Single page text is easy to search, but it can yield irrelevant results. Hierarchical organization can be problematic, but it does give important clues to the organization of the content. Like a table of contents vs an index.
BTW, the site's search function seems to work pretty well.
If common web tropes are what some folks are used to learning with, all the better then!
A major part of the problem is that Emacs development is completely captured by the, shall we say, esoteric personality of its original author.
Emacs is a political project first and foremost—this much is clear. The focus is not on making the best possible text editor/programmable environment. In fact several proposed improvements have died on the drafting board because they would e.g. improve the experience of emacs users on OSX or Windows, and we can't have those users having a better UX than the people using emacs on underpowered Lemote netbooks with 10-inch screens running Trisquel without a GUI, now can we?
So, yes, Emacs sacrifices betterment in the name of ethical purity, and that's fine. It's their codebase to do with what they will.
But there is an enormous disconnect, because if emacs is a political project (and it is), then surely its goal must be to convert more people to their cause? To increase the size of their flock?
Of course emacs' original author is also exactly the wrong person you want for that sort of task, because he makes odious and repugnant remarks about all manner of subjects, he harasses women and holds disturbing views about bestiality and pedophilia. This man, who seemingly hasn't the self-awareness to realize his behavior directly hurts the credibility of his cause, is who the FSF apparently wants as the banner man leading their cause, and to whose judgment on many issues the emacs developers defer.

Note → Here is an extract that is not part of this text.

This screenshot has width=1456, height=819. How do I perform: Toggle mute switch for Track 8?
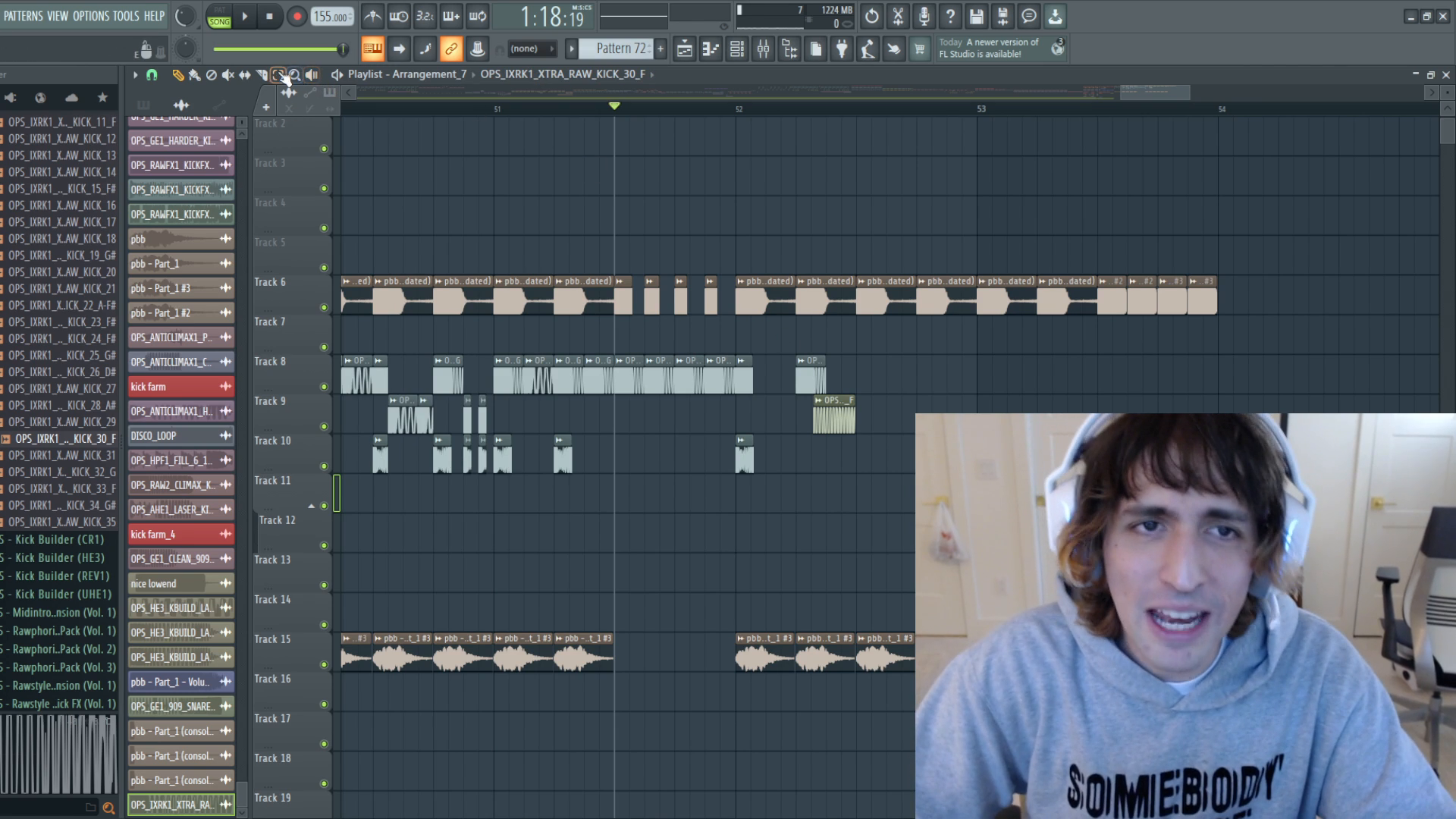tap(324, 387)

But I believe there is a sizable component of the emacs userbase that likes emacs as an editor but wishes someone would create the canonical/sanctioned fork of emacs that dispenses with all the gross Stallman stuff and focuses on just being a good editor, so that we can have mailing list discussions without worrying about what some gross creepy old man who hasn't written a line of code in 20 years and eats his toenails on live television thinks about per-pixel scrolling.
Anyways, to circle back to the point, I believe it's this latter part of the community that submits things like TFA, because they genuinely believe that emacs (the software) is awesome but in need of some love, but the emacs developers seem uninterested in making emacs more appealing to new users so we end up with websites for documentation instead of new features.
I'm trying to train myself to use Emacs internal docs more, but I frequently resort to searches in Firefox. I use Emacs daily, but still don't find their Help format particularly intuitive, though it might help to use it more.
You can't even rely on web versions of package manuals because the most updated and relevant is always the one in your editor.
(xterm-mouse-mode 1)
No special keyboard layout with arrow keys anymore.
No pecking character-per-character those tiny keys.I would consider accepting Nobel-prize for this discovery.
(global-set-key (kbd "<mouse-4>") 'scroll-down-line)
(global-set-key (kbd "<mouse-5>") 'scroll-up-line)Ah, also, info+ is nice, too. Both the Emacs manual and Elisp reference manual are available as info books, under C-h i. info+ adds syntax highlighting to code snippets, improves search and navigation, and supports bookmarks.
I just worry that the documentation won't be kept up to date. Also, its nice to have versioned documentation available.
But generally looks like a potentially useful addition to other documentation output formats: they are supposed to be usable with different setups and under different conditions, and covering different preferences seems useful too. Even the Emacs web page [1] is in that "modern" style now, after all.